„Nicht nur in der pop-historischen Geschichte lässt sich ein Vorgang wiederholt feststellen: Für eine Stadt mag ein Zeitpunkt kommen, an dem sich die Gestirne wohlwollend positionieren, eine Welle der Inspiration hinein schwappt und sich ein Fenster öffnet, zur Welt, die neugierig die Entwicklung in dieser Stadt beobachtet und ihr Potential zu schätzen lernt. Das war für das Berlin der Achtziger so, in den Neunzigern etablierte sich Seattle als Herkunftsort für innovative Musik und in den jungen Jahren dieses Jahrtausends scheint die Gunst der Stunde bei Istanbul zu liegen. Nirgendwo sonst auf der Welt gibt es dieses durchweg friedliche Aufeinanderprallen morgen- und abendländischer Kultur und Geschichte und die Richtung weniger Plätze der Erde wird so von der Phantasie und Motivation der Jugend bestimmt, wie die der vielfältigen Szene Istanbuls. Das Kreuztanbul Festival leistet einen ungemeinen Beitrag mit dem Versuch, die Kreativität Istanbuls hier nicht einfach nur zu präsentieren, sondern Parallelen und Verbindungen zu den Entwicklungen in Berlin herzustellen und zu vertiefen. So wird sich wieder einmal herausstellen, wie viel wir voneinander lernen können. Als Kurator der Veranstaltung der diesjährigen Worldtronics Reihe im Haus der Kulturen der Welt war es mir ein besonderes Vergnügen, mich wieder einmal mit dem unglaublichen musikalischen Angebot Istanbuls zu beschäftigen und einige der interessantesten neuen Projekte und hier selten gesehener traditioneller Darbietungen vorstellen zu können und ich wünsche ihnen viel Spaß bei der angewandten Völkerverständigung.“ Alex Hacke

Batur Sönmez
Er ist ein Überzeugungstäter in Sachen Noise: Batur Sönmez aka Analog Suicide aka UHF. Der unermüdlich tourende Botschafter des Lärms steht für den klassischen analogen Verzerrkrach, den Harsh Noise. Sein Sound lässt sich vergleichen mit dem des Genrevaters Merzbow, ist aber insgesamt verhaltener. Sönmez präsentiert bei WORLDTRONICS sein Antarktika Project.

Proudpilot
Eine ähnliche Sogwirkung entfaltet die repetitive Rockmusik von Proudpilot. Statt Metal steht bei diesem Projekt das Darkwave-Genre Pate. Eine Art düsterer Postrock, den wir in dieser Form noch nicht gehört haben, und dessen Tiefe vor allem in der Bauchhöhle zu spüren ist.

Nekropsi
Dieser Gruppe gelingt es, großen Ideenreichtum aufs Äußerste zu komprimieren. Hypnotisch treibende Schleifen aus ungeraden Takten mit Metall-Anleihen entfalten eine magische Wirkung. Nekropsi sprechen, hauchen und stöhnen meist in ihrer Muttersprache, aber manchmal auch auf Deutsch. Dann heißt es: „Die neue Papa ist deutsch / er ist sogar bayerisch / Papa hat gesagt / dass er ein Panzer ist“.
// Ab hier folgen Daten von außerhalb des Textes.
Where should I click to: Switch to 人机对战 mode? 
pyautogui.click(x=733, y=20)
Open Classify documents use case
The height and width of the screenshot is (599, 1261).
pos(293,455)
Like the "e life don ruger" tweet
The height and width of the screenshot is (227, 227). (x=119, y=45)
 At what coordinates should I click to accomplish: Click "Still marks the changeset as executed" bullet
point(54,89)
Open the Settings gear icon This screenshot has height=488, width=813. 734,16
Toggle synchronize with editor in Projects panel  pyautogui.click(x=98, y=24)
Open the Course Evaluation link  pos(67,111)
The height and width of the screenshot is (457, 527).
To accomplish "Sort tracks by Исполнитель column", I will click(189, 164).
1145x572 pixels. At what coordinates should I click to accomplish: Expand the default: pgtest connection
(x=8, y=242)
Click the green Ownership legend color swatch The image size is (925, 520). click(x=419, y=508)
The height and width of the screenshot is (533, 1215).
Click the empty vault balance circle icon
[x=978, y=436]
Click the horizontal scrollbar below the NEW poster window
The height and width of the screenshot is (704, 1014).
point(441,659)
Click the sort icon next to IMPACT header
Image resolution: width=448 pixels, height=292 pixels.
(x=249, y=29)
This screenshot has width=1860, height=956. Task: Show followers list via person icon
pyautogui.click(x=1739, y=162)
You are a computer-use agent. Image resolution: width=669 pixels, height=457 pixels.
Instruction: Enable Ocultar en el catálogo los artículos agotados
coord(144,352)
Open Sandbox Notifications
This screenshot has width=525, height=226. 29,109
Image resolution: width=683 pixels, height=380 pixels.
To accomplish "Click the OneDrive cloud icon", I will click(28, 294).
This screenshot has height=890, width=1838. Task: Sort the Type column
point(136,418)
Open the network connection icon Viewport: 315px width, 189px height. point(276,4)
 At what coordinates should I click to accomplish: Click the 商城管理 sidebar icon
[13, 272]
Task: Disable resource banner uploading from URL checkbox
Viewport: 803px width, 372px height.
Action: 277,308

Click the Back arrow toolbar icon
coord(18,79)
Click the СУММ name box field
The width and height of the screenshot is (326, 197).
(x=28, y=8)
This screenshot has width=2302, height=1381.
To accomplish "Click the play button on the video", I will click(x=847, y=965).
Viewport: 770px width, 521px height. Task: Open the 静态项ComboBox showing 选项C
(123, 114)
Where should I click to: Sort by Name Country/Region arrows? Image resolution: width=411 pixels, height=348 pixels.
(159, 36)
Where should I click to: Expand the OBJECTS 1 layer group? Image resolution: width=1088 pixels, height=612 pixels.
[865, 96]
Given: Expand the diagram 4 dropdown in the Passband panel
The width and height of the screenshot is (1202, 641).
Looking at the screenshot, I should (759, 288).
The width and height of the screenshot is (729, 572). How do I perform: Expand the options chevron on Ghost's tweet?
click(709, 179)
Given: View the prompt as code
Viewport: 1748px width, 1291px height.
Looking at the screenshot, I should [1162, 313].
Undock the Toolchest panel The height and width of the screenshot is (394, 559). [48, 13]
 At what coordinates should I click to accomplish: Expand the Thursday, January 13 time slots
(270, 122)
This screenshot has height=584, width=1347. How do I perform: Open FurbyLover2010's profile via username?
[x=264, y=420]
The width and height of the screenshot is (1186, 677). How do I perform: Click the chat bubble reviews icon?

Alexander Hacke / Brenna MacCrimmon
Alexander Hacke hat sich einen ebenso begeisterten Istanbulfan für seine Kooperation gesucht: Die Kanadierin Brenna MacCrimmon. Ihre persönliche Version orientalischer Musik pendelt zwischen Tradition und Psychedelik.

Whirling Dervishes
Die legendären Wirbelnden Derwische tanzen und drehen sich solange bis sie in Trance verfallen. Nach der sufistischen Symbolik wandern sie von Schwelle zu
Schwelle, um sich von der diesseitigen irdischen in die jenseitige göttliche Welt zu bewegen.